- Brano estratto

Ci può parlare della storia della vostra Cooperativa?
La 29 giugno ONLUS è una cooperativa che nasce dall’esperienza fatta nel carcere di Rebibbia nel 1984, quando per la prima volta in Europa organizzò, insieme ai detenuti, il primo convegno-spettacolo in carcere. Antigone il titolo dello spettacolo, che fu un pretesto per riflettere sulla pena e sul cambiamento delle persone nella società civile, per riflettere sul rapporto con il territorio, individuando nel lavoro cooperativo una maggiore democrazia, come lo è anche adesso. Questo progetto fu ripreso e rilanciato da articoli di Pietro Ingrao e Miriam Mafai usciti sull’Unità che innescarono un dibattito nella società. Per noi fu importante trovare una via alternativa alla mera detenzione, che senza la parte risocializzante non ha, ancora oggi, molto senso. Da lì cominciammo un dibattito che portò alla legge di riforma dell’ordinamento penitenziario.

È cominciato tutto con una scommessa…
È sempre stata una scommessa, però noi abbiamo avuto l’appoggio della società civile e non solo, abbiamo avuto un grosso aiuto dalle centrali cooperative. E poi ci fu anche la riflessione sulla pena. Non ha senso tenere per vent’anni una persona in carcere senza prevedere, alla sua uscita, le condizioni per non dovere delinquere più. Questa era la scommessa che pensiamo di avere onorato in tutti questi anni.

Qual è lo scopo della vostra Cooperativa?

- Estratto dei dati
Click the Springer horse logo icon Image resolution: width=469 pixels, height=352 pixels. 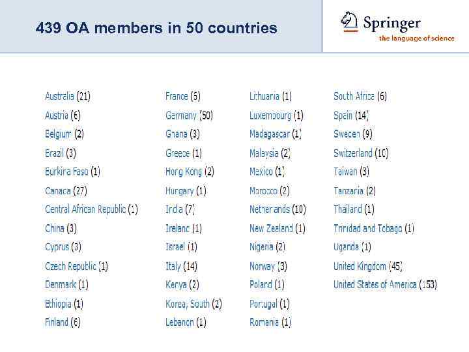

- Obiettivo dell'esercizio
Prosegua l'intervista sulla cooperativa 29 giugno a partire dall'ultima domanda riportata.

- Esito del compito
Offriamo possibilità lavorative a chi sta in carcere, questo è il nostro scopo. Quando un detenuto ha la possibilità di accedere alle misure alternative alla detenzione, quindi godere del beneficio della semi-libertà, noi gli offriamo il lavoro. All’inizio lavoravamo solo con i detenuti, poi abbiamo allargato anche al DSM (dipartimento di salute mentale) e in seguito da noi sono arrivate donne vittime di tratta.

Quale lavoro svolgono i vostri soci e in particolare i detenuti? 
Ci occupiamo di manutenzione del verde. L’intero comprensorio dell’Eur a Roma, ad esempio, lo curiamo noi, oppure il parco di Colle Oppio al centro della Capitale, siamo noi che lo manuteniamo. I ragazzi che lavorano su quell’area sono della nostra cooperativa, sono tuttora in carcere o sono ex detenuti, continuano a lavorare con noi, anche se hanno finito di scontare la pena. Insomma ci occupiamo di persone che hanno difficoltà a trovare lavoro.

È la forma cooperativa che vi permette di fare tutto questo? 
Sì, anche perché una persona condannata può avere l’interdizione di cinque anni o perpetua. Invece il nostro statuto prevede che “può” essere escluso il socio che è interdetto, noi su questa “possibilità” abbiamo fatto diventare soci tutti. Tutti partecipano alla vita della cooperativa, tutti beneficiano dei ristorni, e poi c’è il legame associativo personale, che è amicale e diventa fondamentale.

Come regge la crisi economica la cooperativa rispetto alle aziende o alle imprese? 
Secondo me la cooperativa è più duttile e quindi meno rigida rispetto agli orari di lavoro, oppure più flessibile rispetto ad un appalto che non è molto remunerativo: se tutti approvano lo si porta avanti comunque, in un’impresa è difficile chiedere di aumentare i ritmi di lavoro o di sobbarcarsi di responsabilità diverse dai propri compiti, in cooperativa si fa di tutto e di più perché si è soci, è un rapporto diverso con il lavoro, si è più solidali.

Sono molte le donne che collaborano con la vostra cooperativa?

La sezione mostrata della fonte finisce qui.